This option, as with most major decisions, involves both pros and cons.  However, comparing the two, the beneficial factors of Buying a House at Auction seem to outweigh the risks!


  • Time saver! Usually, sale of an Auction property concludes much faster than buying in the traditional way.
  • Looking for a lower purchase rate? This is probably the answer!
  • Care for a wide scope of options? Houses at Auction usually provide this.
  • Less competition, possibly, which should prove beneficial
  • Interested in unusual properties which Estate Agents are not too keen on selling? This option could offer just that!


  • A proper understanding of all auction rules and paperwork involved, probably with the help of a conveyancer or Estate Attorney.
  • Knowledge of the current and future property value, with advice on any remodeling work. These details can be obtained with assistance from appraisers, contractors and Estate Agents.

Details:   Browsing through online sites/websites of governments or Estate Agents can provide more detailed information on Land and property auctions, which will give the required background to choose from.

  • Most auctions are now done online (the more popular option) which also allows more time to wrap up the deal
  • Then there are the in-person auctions, which are done at a physical location and which usually conclude rapidly at the site itself.

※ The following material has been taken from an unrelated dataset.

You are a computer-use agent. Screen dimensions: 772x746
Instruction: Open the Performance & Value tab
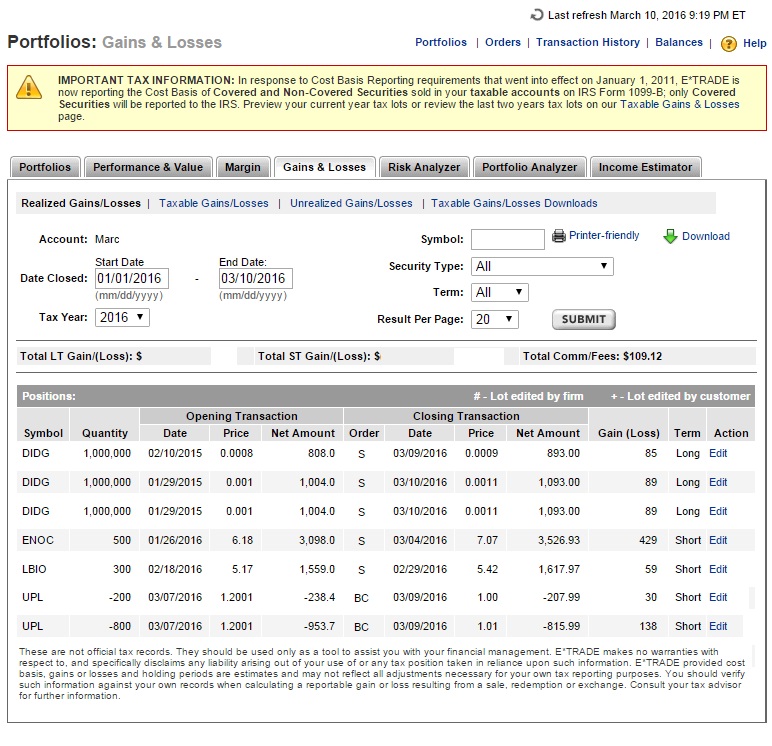tap(147, 167)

Risks:  Having a limited knowledge of the properties for sale is risky. Some auction properties do not allow an inspection of the interiors.  Hence, it is advantageous to look at properties which do allow a legal inspection before bidding. The property auction house can be contacted for a thorough viewing of the property and surroundings, and this will help in deciding whether the property is worth “going for”.

Important:  All legal aspects should be checked – for claims, liens and occupants.

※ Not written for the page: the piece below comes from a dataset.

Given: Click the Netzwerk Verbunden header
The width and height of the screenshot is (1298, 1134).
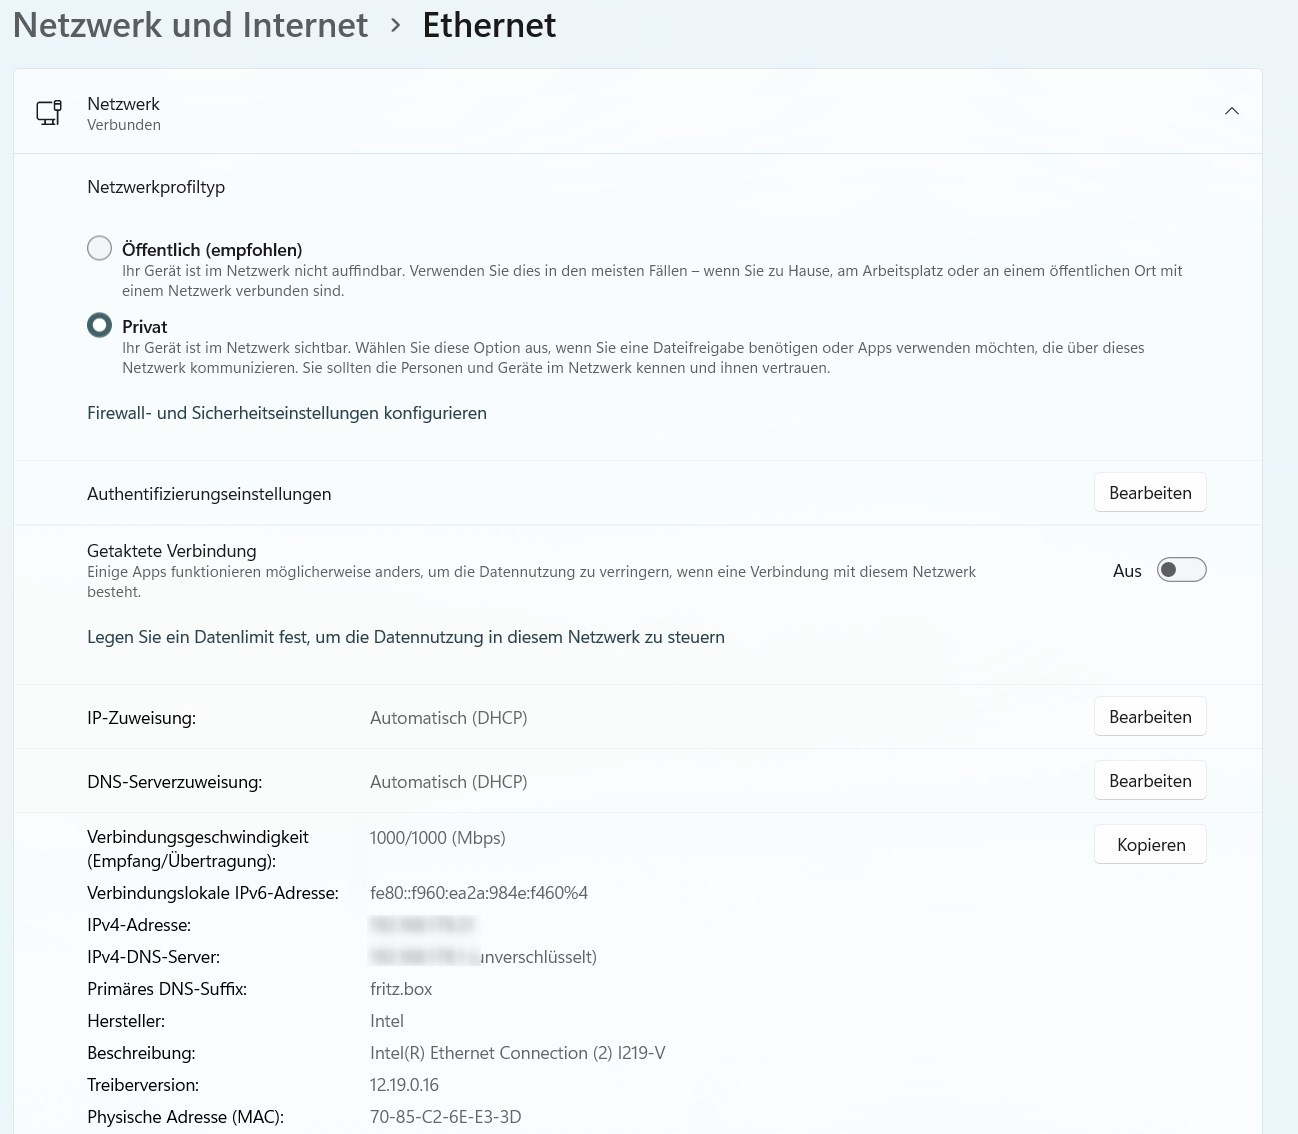Looking at the screenshot, I should point(124,113).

  • The property should have a clear ownership title and not be occupied.
  • Also, in the case of Foreclosure properties, where the owner is in default with mortgage payments, the lender can put the property up for auction
  • Another aspect is the Property Tax default, where the tax authority can seize the property for non-payment of taxes and put the same up for auction.


Difference between guide and reserve price:

  • the former is the commencement price for bidding, and
  • the latter refers to the minimum price that the seller will accept, which is usually undisclosed to the bidder but may be up to 10% higher than the guide price.

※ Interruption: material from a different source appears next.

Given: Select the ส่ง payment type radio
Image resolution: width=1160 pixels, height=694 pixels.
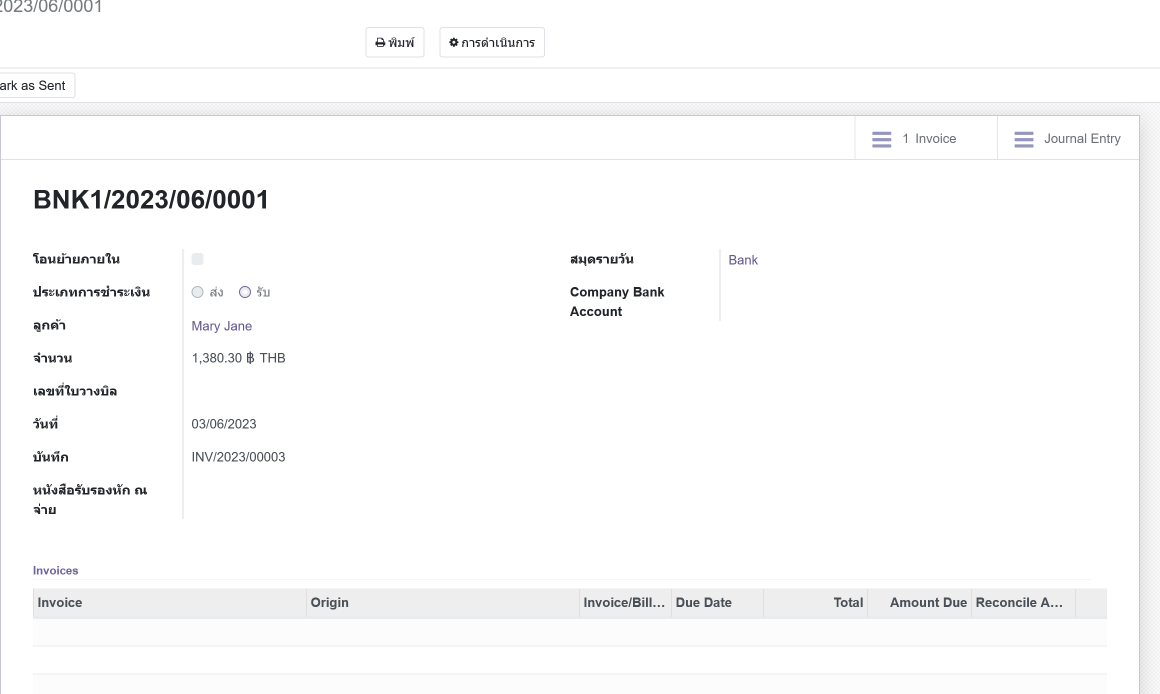Looking at the screenshot, I should click(197, 292).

Auction confirmations: 2 types exist.

  • the lender confirmation auction where, even if you are the highest bidder, the seller does not have to accept your offer.
  • the absolute auction, where the highest bidder wins the property.

Be prepared!  Once your bid is successful, the deposit (or a portion of it) will need to be paid immediately.

After weighing the benefits against the risks, “Should You Buy a House at Auction?” seems to have a positive foregone conclusion!